The response must be the exact lines from the line holding "Where should I" through the end of the entries, with no pictures and nothing else.

- [Data to examine]:
[Start of section]

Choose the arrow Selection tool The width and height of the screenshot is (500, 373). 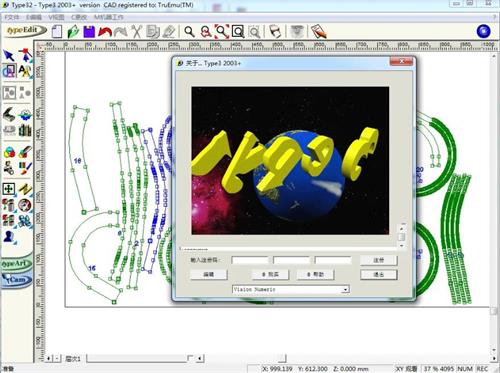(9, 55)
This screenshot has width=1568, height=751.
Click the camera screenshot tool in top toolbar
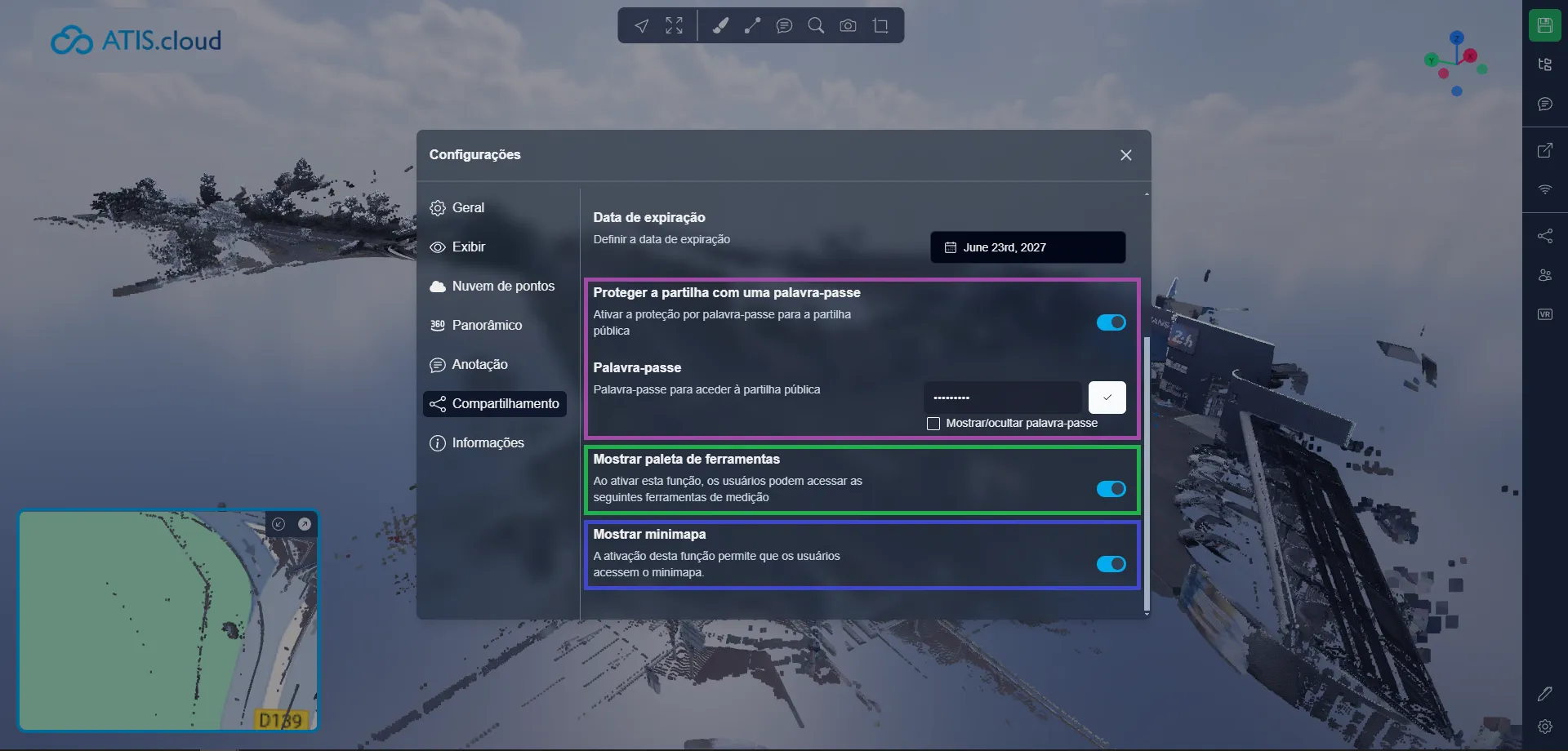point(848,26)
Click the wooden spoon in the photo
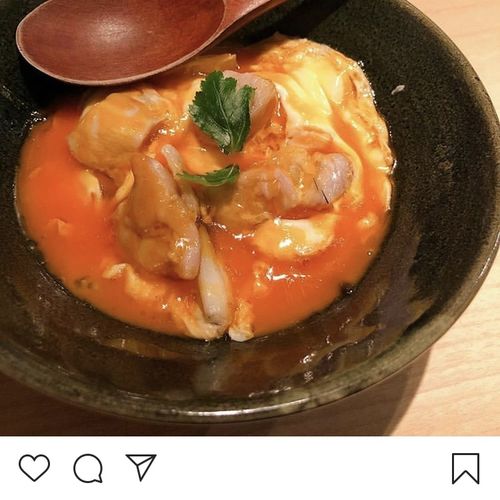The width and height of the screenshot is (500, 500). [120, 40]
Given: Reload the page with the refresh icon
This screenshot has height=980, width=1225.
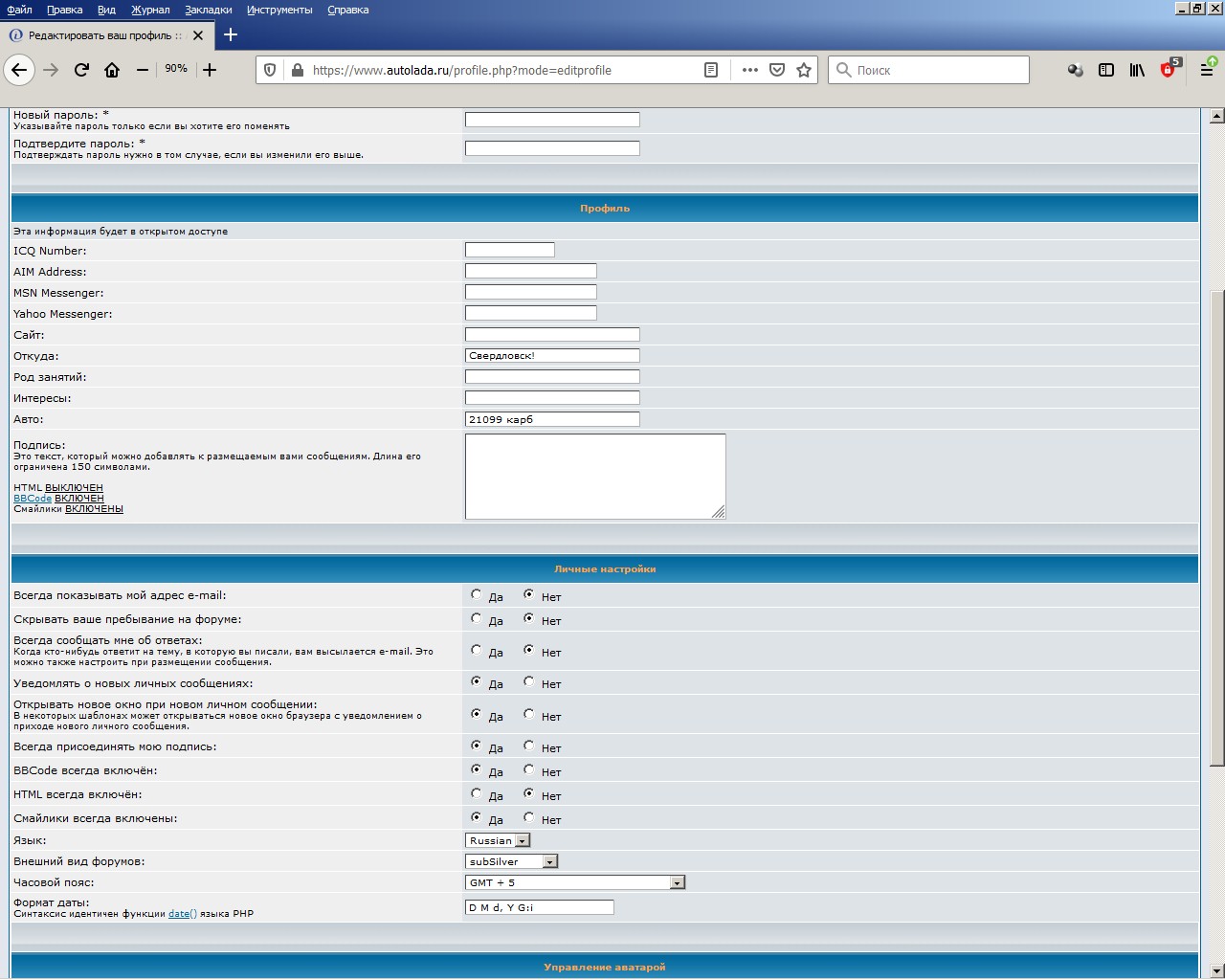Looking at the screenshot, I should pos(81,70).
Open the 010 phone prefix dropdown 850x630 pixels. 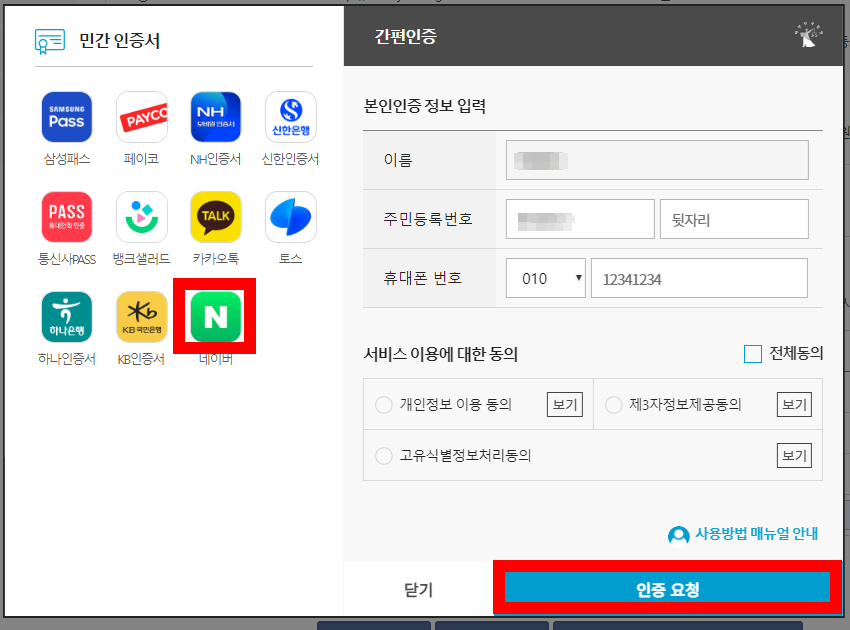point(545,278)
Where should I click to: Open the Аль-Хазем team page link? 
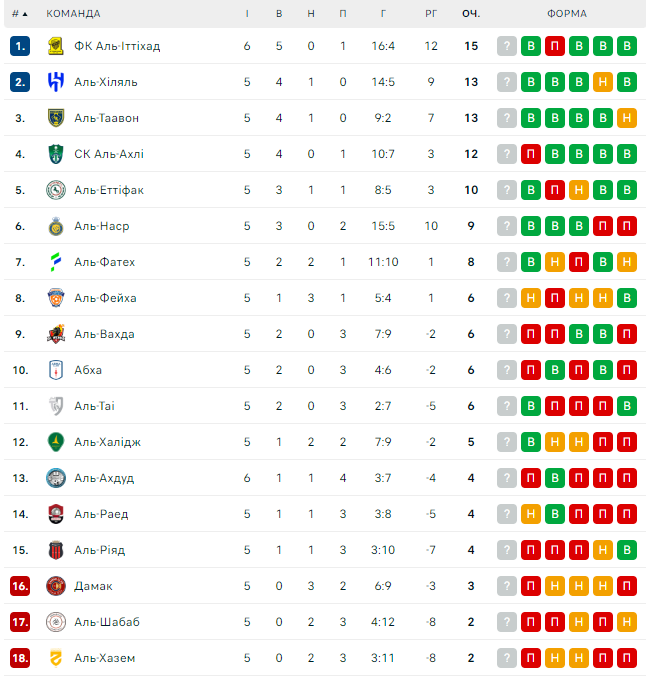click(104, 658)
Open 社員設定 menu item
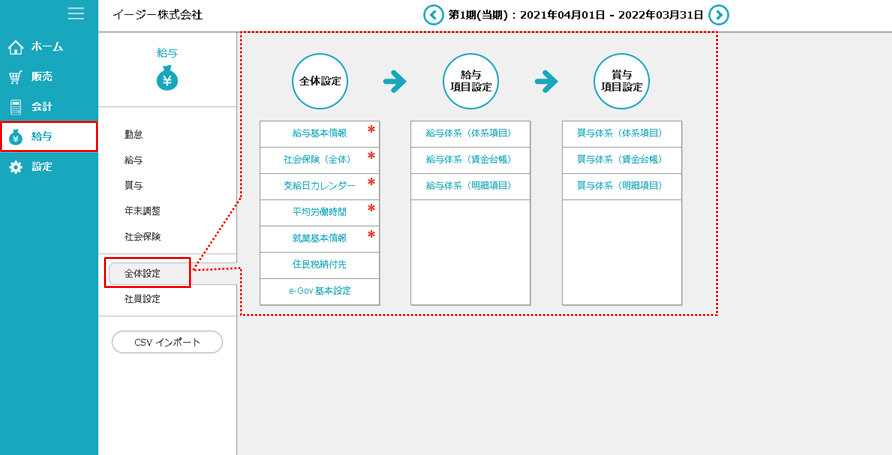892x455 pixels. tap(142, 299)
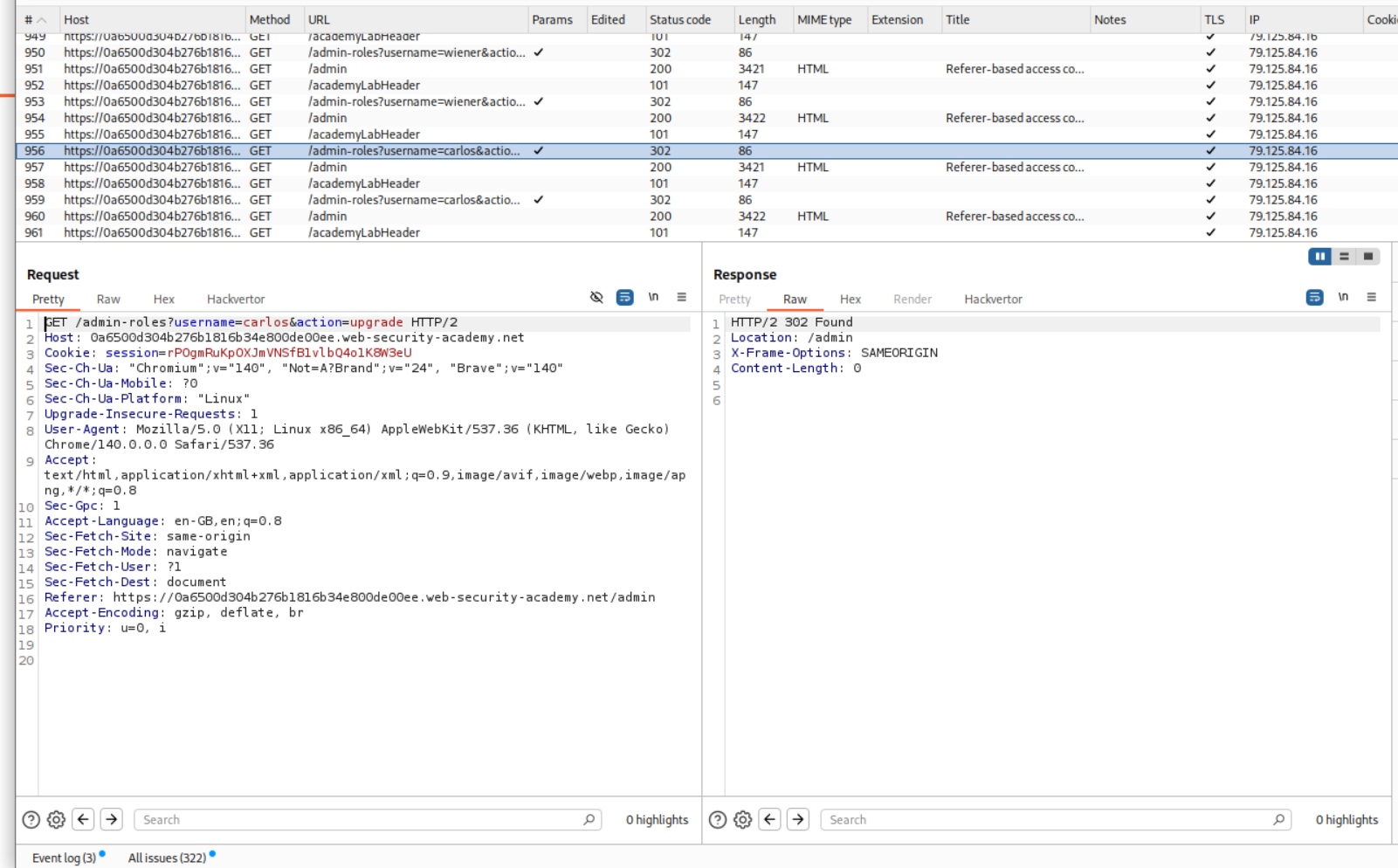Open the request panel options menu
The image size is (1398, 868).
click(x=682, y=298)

[End of section]

- [Problem solution]:
Where should I click to: Open the Аль-Хазем team page link? 
click(104, 658)
Open 社員設定 menu item
892x455 pixels. tap(142, 299)
Open the request panel options menu
The image size is (1398, 868).
click(x=682, y=298)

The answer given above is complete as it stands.